Wednesday, November 8, 2023

Gulls and honey

 It’s a dreary, drizzly day in Northern Illinois. I’ve been working on some exciting inside tasks, such as paying bills. I had a technological breakthrough when I figured out how to print photos on my new printer. Other than that, it’s been a low-key day, a good day to sit at my desk and drink tea. To that end, I made tea with perennial Roman chamomile. I planted both annual and perennial chamomile last year. The perennial did not bloom at the first summer. It has time. The annual chamomile’s flowers made a sweet, hay-like tea, which I enjoy. It reminds me of late summer, which is nice in the winter. The perennial tea, however, is truly vile. It tastes like turpentine on the front and becomes quite bitter on the back. Perhaps it has hidden health qualities. Isn’t that what they say about stuff that tastes nasty?

For years, I have wanted to get a picture of gulls during plowing. I have often seen them as I’ve been driving, and even if I could find a place to pull over, I wouldn’t have my good camera with me. I am trying to break myself of the habit of calling these birds “seagulls”. Serious birders are quick to tell you there’s no such thing. No, these are herring gulls, very far indeed from any herring that’s not salted or pickled. According to Sibley, we are in their winter range. And they are here by the hundreds.
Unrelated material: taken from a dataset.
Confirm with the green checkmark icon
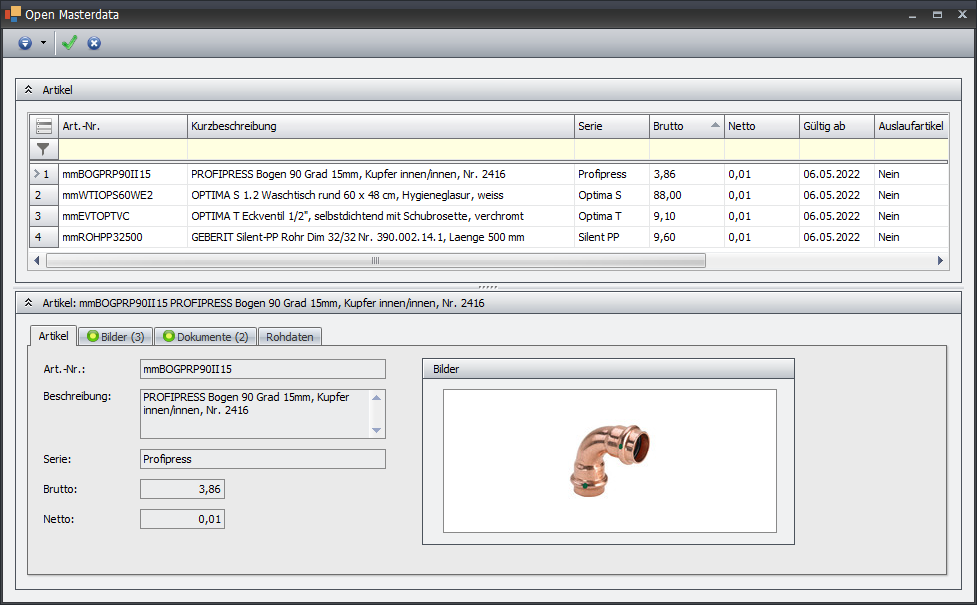Screen dimensions: 977x605 69,43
Finally, the farmer across the road plowed when I was home to watch. The gulls are such a hoot! They must be after worms or grubs. They line the newly-plowed rows, flying up as the tractor approaches and landing behind as it moves forward. It’s quite a spectacle.
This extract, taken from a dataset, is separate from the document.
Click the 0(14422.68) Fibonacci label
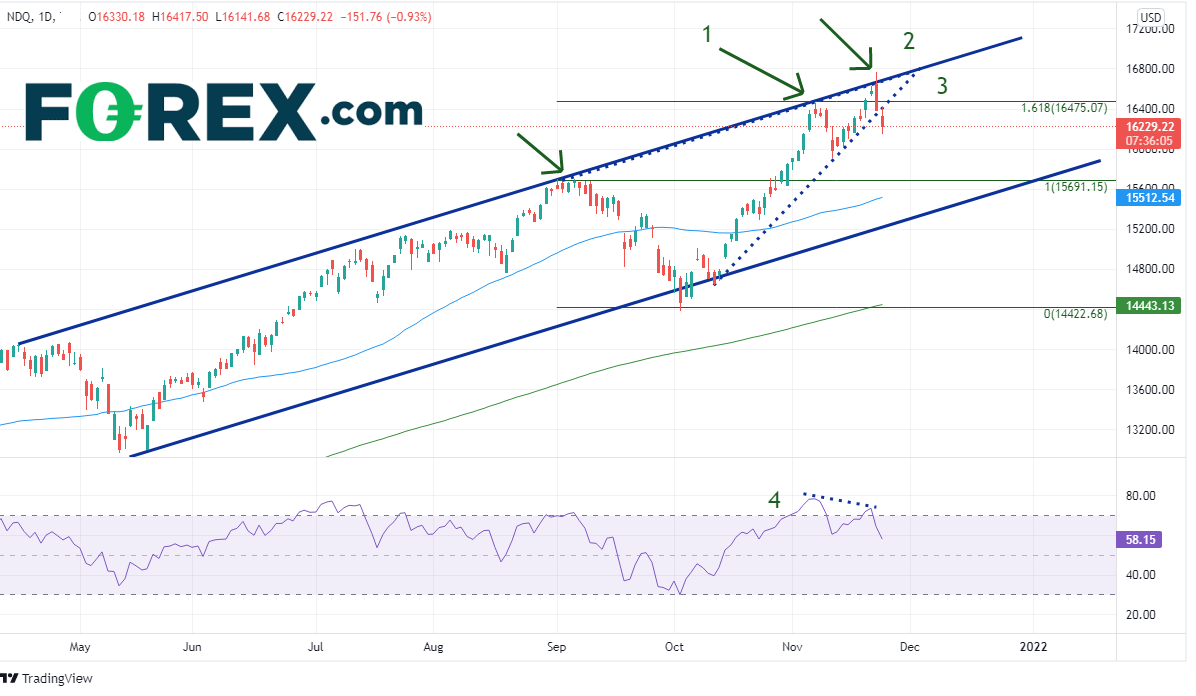 coord(1075,314)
Gulls fly up in front of the tractor and down behind it

The farmer’s behavior mystifies me. Plowing puts the field at risk for topsoil erosion from rain or wind. I suppose once upon a time, farmers could count on the ground freezing solid and being covered by snow from November to spring. Not anymore. In addition, I often see farmers, like this one, spreading pelleted fertilizer or, worse, anhydrous ammonia in the fall. Anhydrous ammonia is highly leachable. Peg says that if the soil has a lot of clay it might hold onto some of it until spring, but still—seems like a colossal waste of money, not to mention a source of nitrogen runoff to the waterways. I expect the farmer thinks he’ll be that much further ahead come spring.
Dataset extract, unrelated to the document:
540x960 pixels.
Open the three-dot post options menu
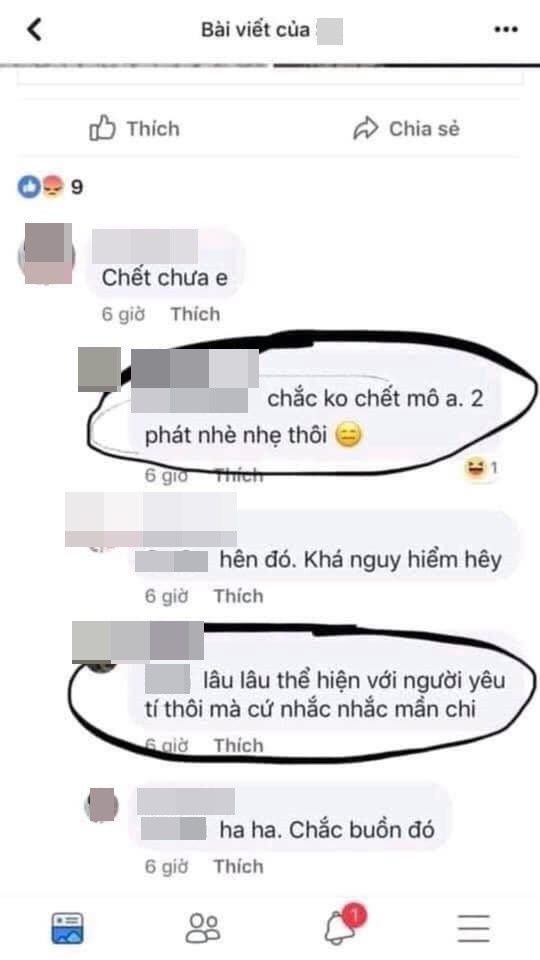(x=506, y=29)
Terry and I have moved the beehive to its winter location, where it will hopefully stay cold enough to keep the bees balled up in their energy-saving configuration in the hive. We snuck out one of the frames to harvest a tiny bit of honey. I took a bee class two years ago, and from what I learned there, we are doing everything wrong. We should have harvested the honey in August and fed the bees in September so they could replace it. Instead, we pulled a frame last week and haven’t fed them at all. Terry and I are like Edison and Tesla. Tesla was all for book-learning, and Edison preferred to fly by the seat of his pants. Yet Terry does have some bee experience, having worked briefly as a bee inspector in North Dakota many years ago. So, Edison-like, we just keep trying things to see if they work. If the hive lives through the winter, that will be good. If not, we buy more bees (which is not a trivial expense).

Anyway, here’s the frame as it came into the house.

A frame partially full of honey

I used a chef knife to cut off the top of the cells and flipped it over onto a half-sheet pan. First I tried Terry’s method of heating it in the oven. It’s tricky, though, because it has to be warm enough to get the honey flowing, but not so hot that the wax melts. Terry suggested 100°F. My oven cannot be set lower than 170°. I turned the oven on and off, but had little success and drawing out any honey. Finally, I put foil on top of a heating pad and plopped the frame down on that.

The fuller side is flipped down on top of the foil on top of a heating pad

A significant issue was that the heating pad turned itself off every 40 minutes. I heated it up off and on most of the day, turning it on again when I remembered. Periodically, I scraped the honey into a strainer to remove the wax bits.

Filtering the honey

The waxy bits that got caught in the strainer

In summary, it was all a giant sticky mess that yielded a bit less than six ounces of honey. Plus this morning, I cut myself cleaning the wax off my chef knife. I think I’ll file for worker’s comp. It is exceptionally excellent honey, however. I look forward to having enough to rent a centrifuge and spin it out. Perhaps next year.